Provided passage –
(begin)

An Update on the F-35 Program: Observations from Travel’s to Eglin AFB
By Michael W. Wynne, 21st Secretary of the USAF
Recently, I was able to travel to see the 33rd Fighter Wing, and the Team F-35 consisting of all three flying elements from the Air Force, Navy and Marines.
Col. Todd Canterbury was a gracious host, and granted access to his entire schoolhouse. As well I was able to connect with Lt. Col Chip Berke, USMC, who turns out to be the sole fighter pilot to become proficient in both the F-22 and the F-35; using a slot that was diverted from AF training sometime ago to diversify the knowledge base for Fifth Generation Fighters.
Many things were illustrated during the visit, which provided an update on the F-35 program as being translated into practice.
I offer some observations below with regard to the F-35 program roll out as seen through the training process.
The Training has Reached Critical Mass
This schoolhouse is in full swing; and ready to expand its throughput to match the needs of the services.
The F-35 pilots realize that the old fighter culture must change due to the battle management capabilities of the F-35.
In teaching fighter characteristics, this must be softly delivered, as the capability for first look, first kill is expected. But the need to be first in and last out of the battlespace will be key to the future fight. All agreed that setting expectations is a leader’s role, and needs to start in proficiency training, and be re-emphasized along the way to a Joint Fighter Exercise.
All is Not Perfect
There is elegance to the planned logistics system; but the set up and continued internal maintenance of the Autonomic Logistics Information System (ALIS) can be frustrating at times.
The new maintenance regime is a work in progress.
The 33rd has maintained a great discipline; but desires to see faster response times with regard to corrective actions. That said; the maintainers response was generally positive, but like the internet was put in place slowdowns or downtime is highlighted more than the basic nature of the shift from a pre-internet to a post internet world.
Overperformance and Underperformance
How much is enough to create an IOC squadron?
Clearly the current state of sensor fusion is far superior to that conceived in the fourth generation fighters; and the flight characteristics are easy to learn for an experienced pilot, and sufficient to allow synergistic performance well above a fourth generation battle group.
No doubt all have heard the CSAF call for accelerating the IOC; but it will take Top Leadership to alter the requirements for it matters not that the 33rd believes; they remain a part of the AF system; and have the discipline to try to improve same from the inside.

(end)

Supplied material –
(begin)

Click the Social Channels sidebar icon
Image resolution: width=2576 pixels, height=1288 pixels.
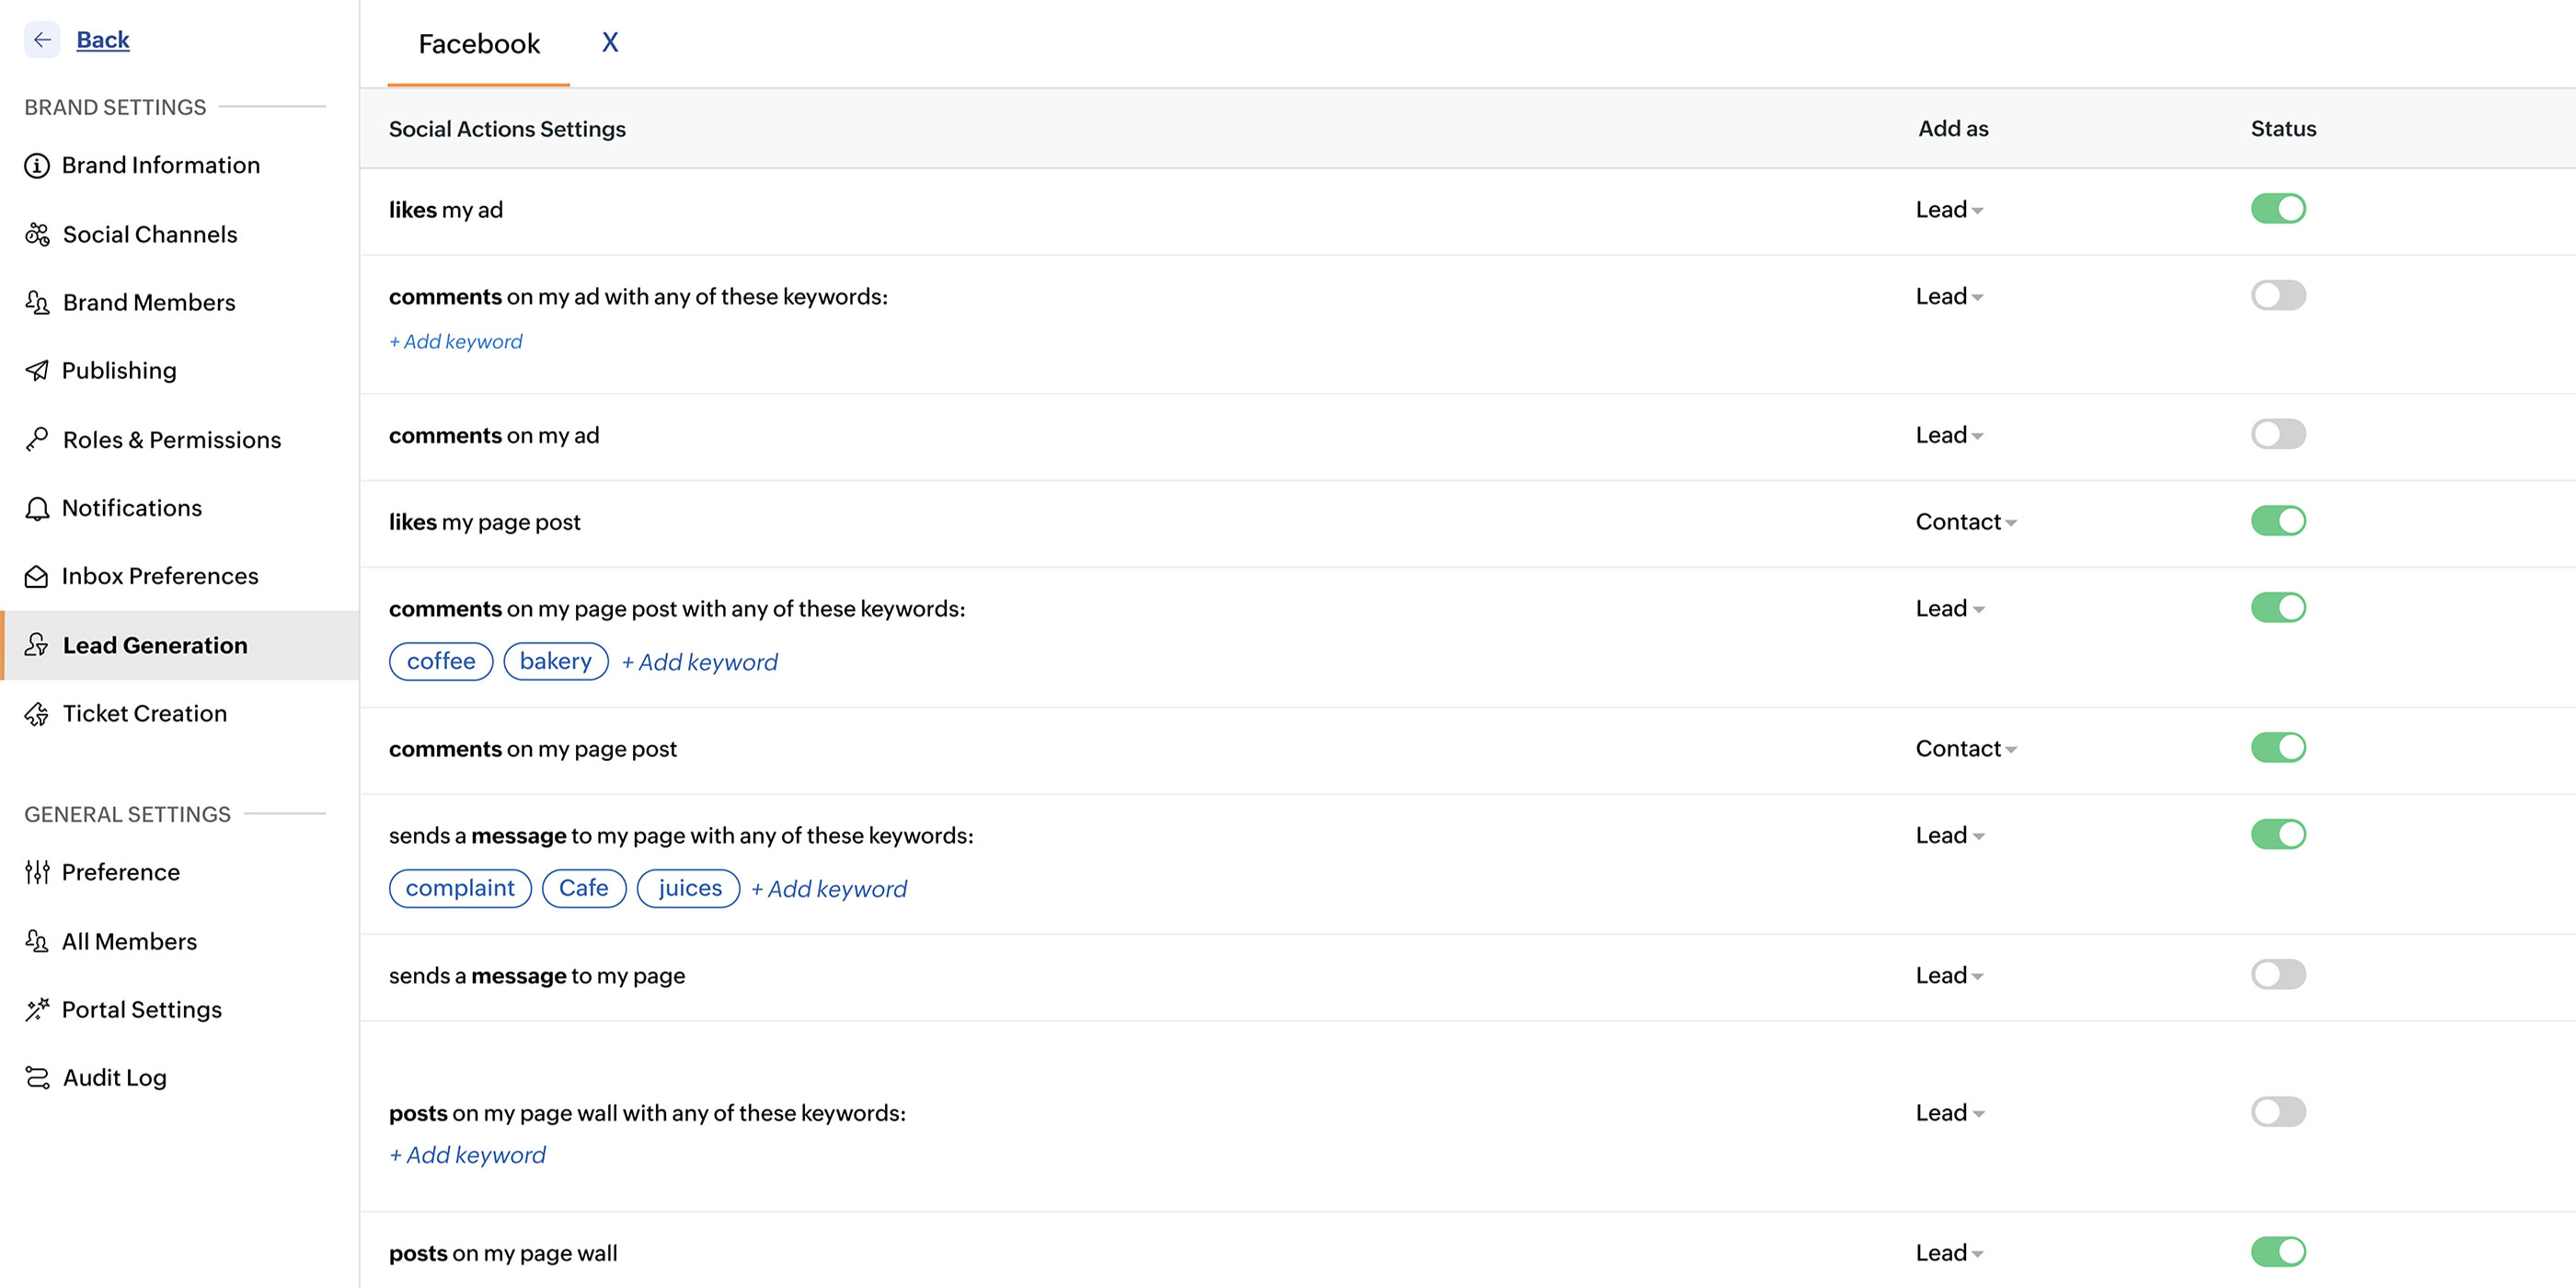[37, 234]
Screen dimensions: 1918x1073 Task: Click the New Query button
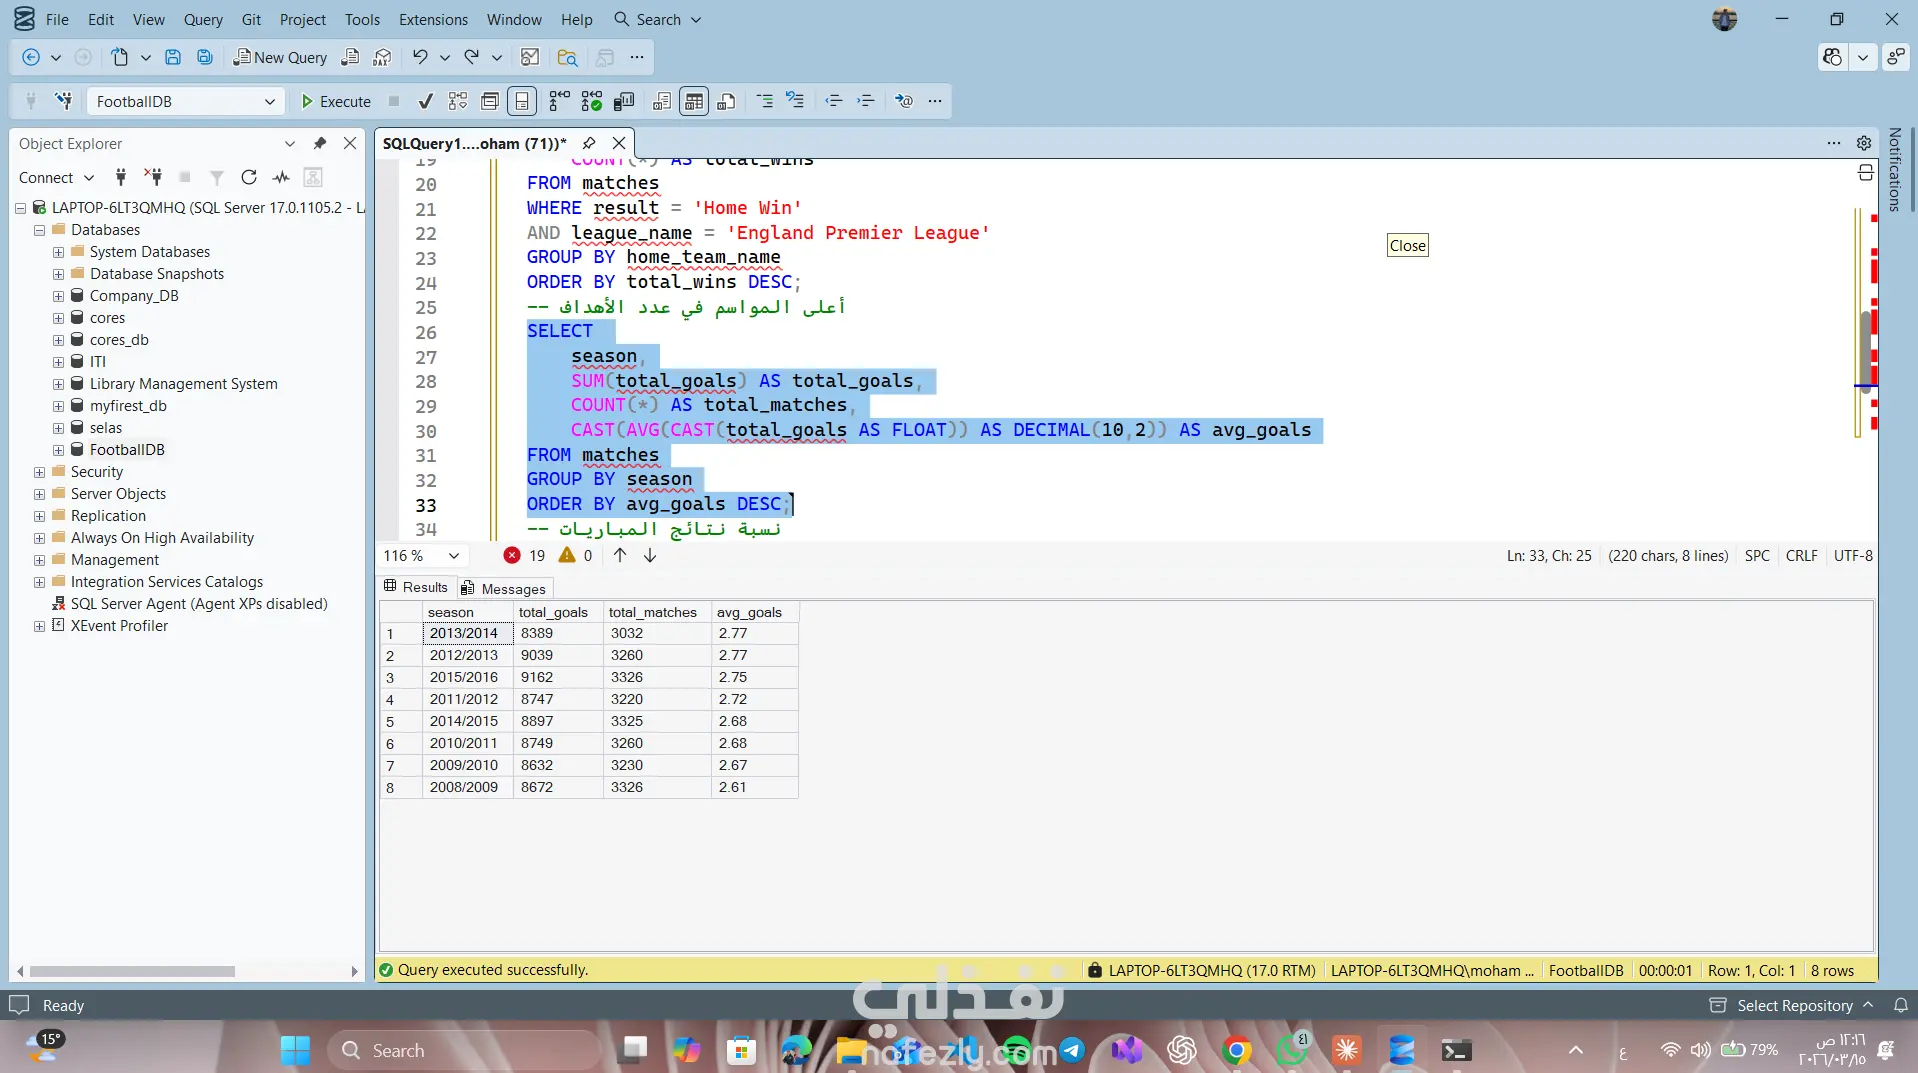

(end)

Task requirements – Please pick up the F-35 program update after its last sentence and continue writing it.

Response to this task –
Top Leadership must alter their system; and then accelerated IOC will be available.
The Marines are Believers
The Marines are moving their F-35 training facility from Eglin to Beaufort, South Carolina. The combined test and operational squadron has been able to feedback to the leadership the state of play for the F-35; and is eager to now interact with active duty F-18’s. They see this as a step stone to IOC; and had the following comment.
The capability of the Fifth Gen Fighter is enhanced by other available platforms in its battlespace; because it is a natural battle manager.
The essence of IOC is not the same anymore. The Marines are about reinventing airborne warfare. The Air Force and Navy are using old processes to replace platforms; and need to rethink the problem. As a service, the previous time for this was the Introduction of Mach Plus Air Frames totally redefining airborne combat. The enemy led the way; but not this time.
The Internationals Are Coming
No they are already here.
Much like Lt. Col Berke, there were slots made available for the Brits in the F-22 test squadron; and they do understand the impact of the fifth generation fighters.
But at Eglin, it is the British, and Dutch that are pressing for instruction; and the 33rd is doing this well. Much like Nato interacting with the WEU, and the EU, the 33rd finds itself teaming with everyone. As said by the secretary general, this can never work in theory; but through good people; it is working in practice.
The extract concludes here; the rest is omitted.